Let me explain: the pop-rock group led by flaming red-haired beauty Hayley Williams struck chart-topping gold in 2007 with multi-platinum album Riot! capitalising on the success of hit single “Misery Business”.

The thing is, when I first heard the track I didn’t know whether to label it as cheesy pop or serious rock. But given time (and multiple listens) the song grew on me and I had to look further, finding myself pleasantly surprised by the groups’ body of work.

Brand New Eyes (typeset as brand new eyes) picks up where the group left off. As before, first single “Ignorance” doesn’t seem stunning on the first listen, but as time goes on you start to realise that you’re humming the song as you walk to work, and begin to appreciate Williams’ vocal work and penchant for clever lyrics and unique vocal timing.
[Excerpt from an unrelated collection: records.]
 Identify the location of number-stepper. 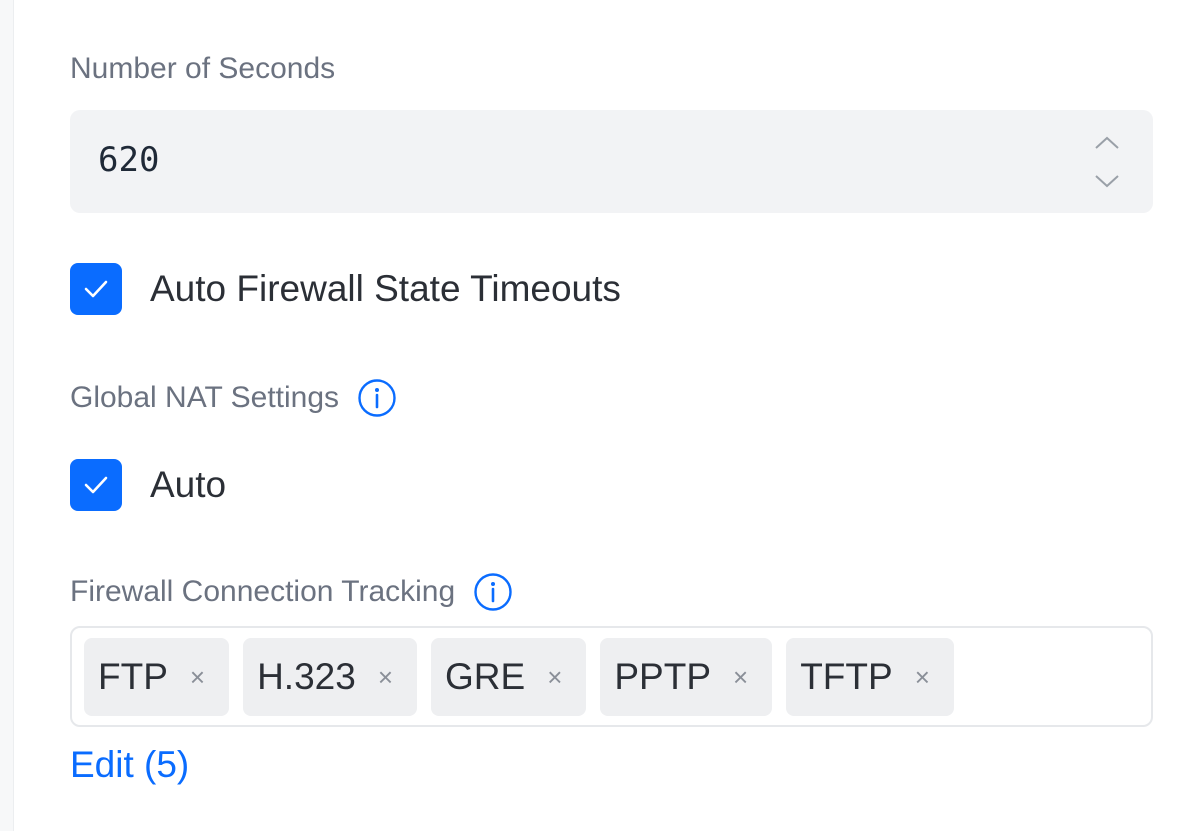
(1107, 162).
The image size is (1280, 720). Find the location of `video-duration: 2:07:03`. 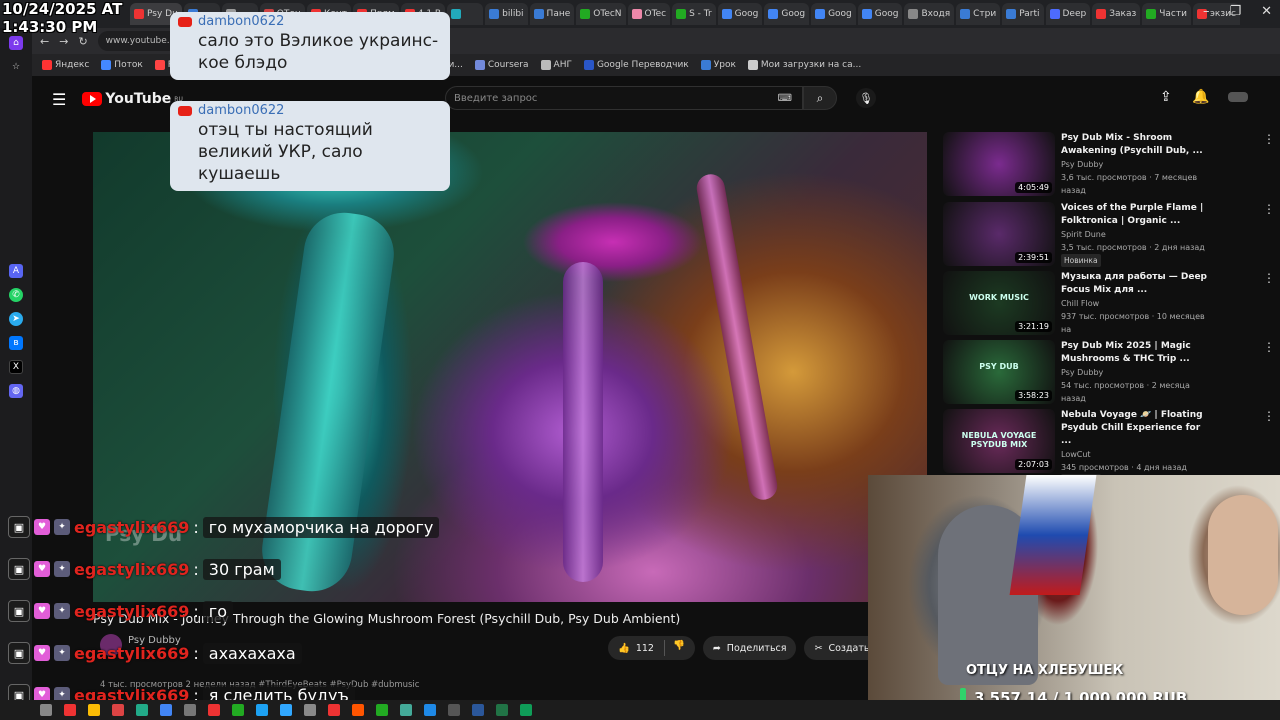

video-duration: 2:07:03 is located at coordinates (1034, 464).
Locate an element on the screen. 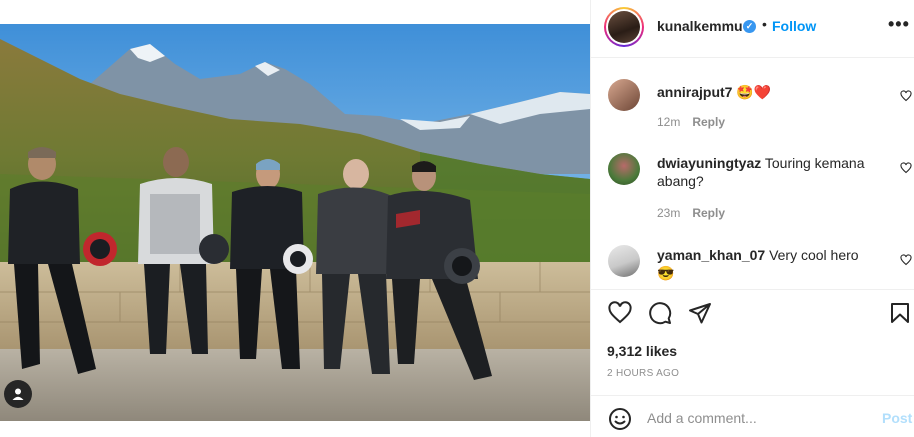 Image resolution: width=914 pixels, height=437 pixels. likes-count: 9,312 likes is located at coordinates (642, 351).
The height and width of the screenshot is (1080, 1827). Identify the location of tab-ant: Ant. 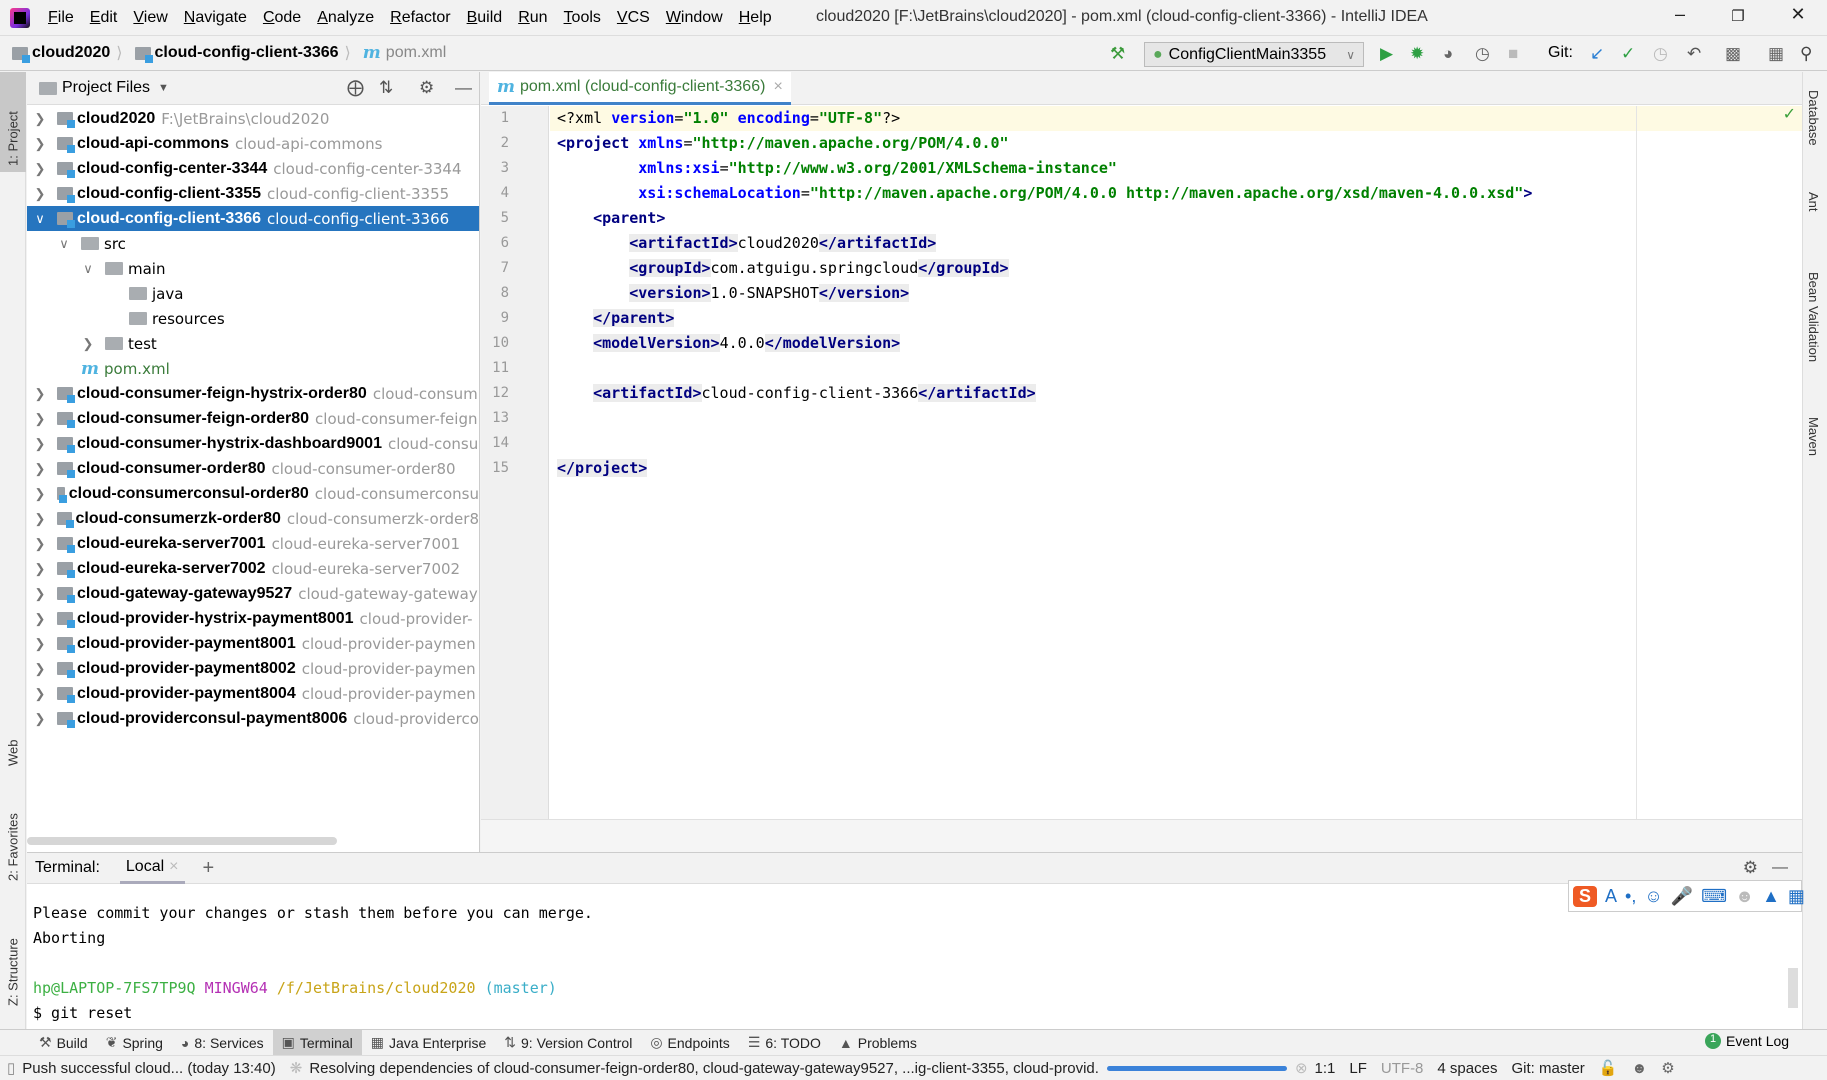
(1814, 202).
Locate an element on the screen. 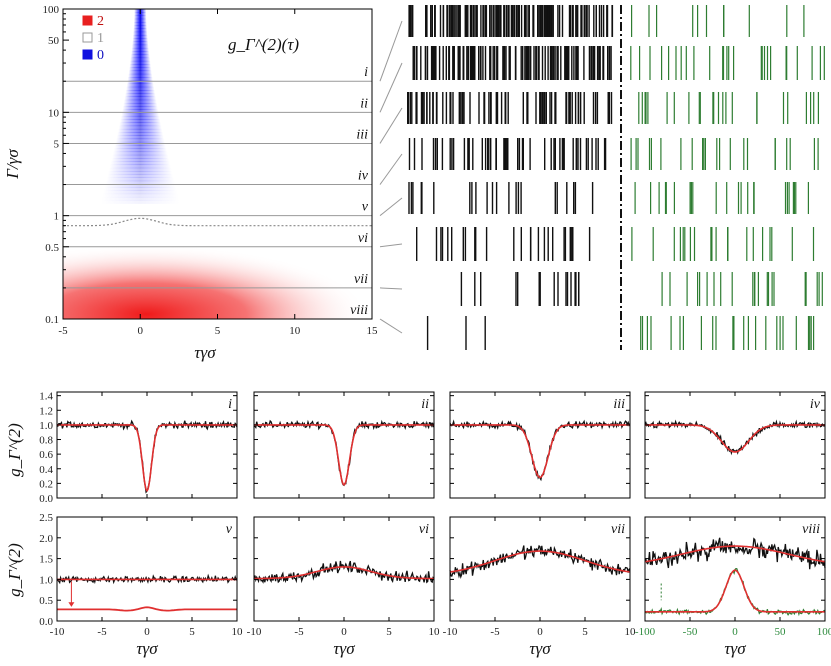 The image size is (831, 666). green-x-tick-label: 100 is located at coordinates (824, 632).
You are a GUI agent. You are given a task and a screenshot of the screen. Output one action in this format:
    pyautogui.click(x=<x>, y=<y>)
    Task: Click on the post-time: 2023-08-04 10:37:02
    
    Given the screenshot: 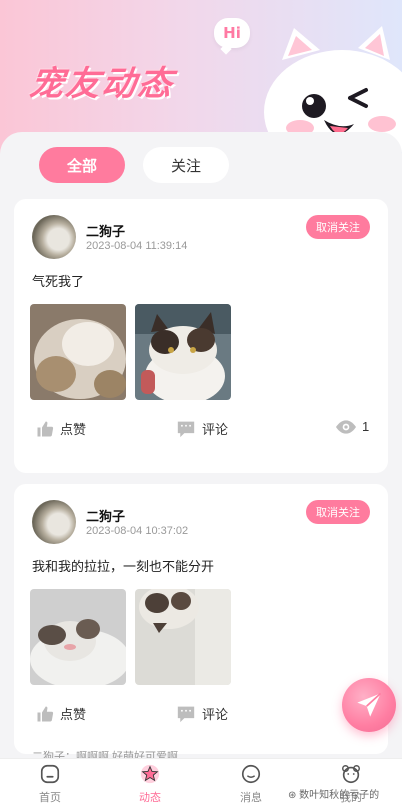 What is the action you would take?
    pyautogui.click(x=138, y=531)
    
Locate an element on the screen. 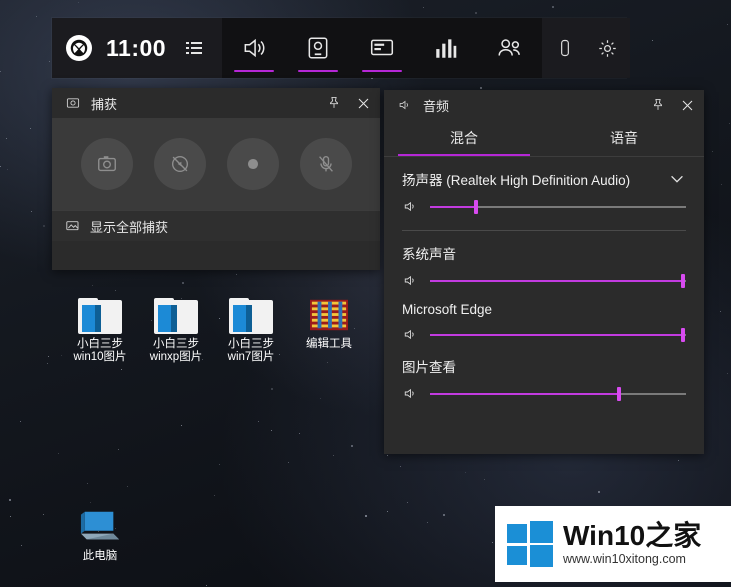  game-bar-left-group: 11:00 is located at coordinates (138, 48).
Album highlights like “Brick By Boring Brick” and “Looking Up” follow suit, while a brace of softer ballads, such as the gorgeous “Misguided Ghosts”, prove the groups’ legitimate talent, making Brand New Eyes one of the surprisingly good albums of the year.

ARTIST: David Gray
RATING: 2 out of 5

Just between you and me, I’m something of a closet David Gray fan.

His previous album, 2005’s Life in Slow Motion, is one of my favourite albums of the decade, and an accompanying live performance released a year later holds a place of pride on my DVD shelf. I’ve read numerous magazine articles, interviews, reviews, you name it.

In fact, let me say this: I think Gray is one of this generations most talented singer-songwriters, hands down.

So what do you do when an artist you love so dearly releases an album that really doesn’t strike a chord with you?

Such is my dilemma with Draw the Line, Gray’s latest collection of songs. I was uber-excited to hear this album, frantically ripping open the plastic wrapping and inserting the CD into my player … and thats where the trouble began.

From the opening notes of first single “Fugitive” it’s clear that the record isn’t much of a departure from Life in Slow Motion – it’s hard to explain, other than to say it just sounds the same. Through the albums 11 tracks, there really isn’t anything new here, and therein lies the problem.

(Don’t worry David, I won’t hold it against you.)

ARTIST: Nirvana
RATING: 4.5 out of 5

Re-issues invariably come with a high level of nostalgia attached.

For me, Bleach – Nirvana’s oft-overlooked 1989 debut – was an album that I initially discovered in the mid-1990s; I was a young lad, head-banging to the sounds of the groups 1992 smash hit album Nevermind, in the aftermath of Cobains’ tragic suicide, and had decided to investigate further into the band I was growing to love dearly.

I can clearly remember feeling disappointed at the time.

Unlike Nevermind – and its 1993 follow up, In Utero – Bleach was devoid of the kind of hard rocking hooks and stylised production I had come to know and love, instead sounding like a band finding its feet, discovering its own sound, and (dare I say it) coming over as quite generic.

Years later, as I sit back and listen through this classic again, I realise what I was missing in my youth: if Nevermind really is the most important album of the grunge movement, then Bleach is the most important album to Nirvana – the blueprint for their later success is all here, from the simple guitar movements, to the Beatles-esque arrangements, to singer Kurt Cobain’s straining, howling vocal work. A must have for fans of both the group and the genre.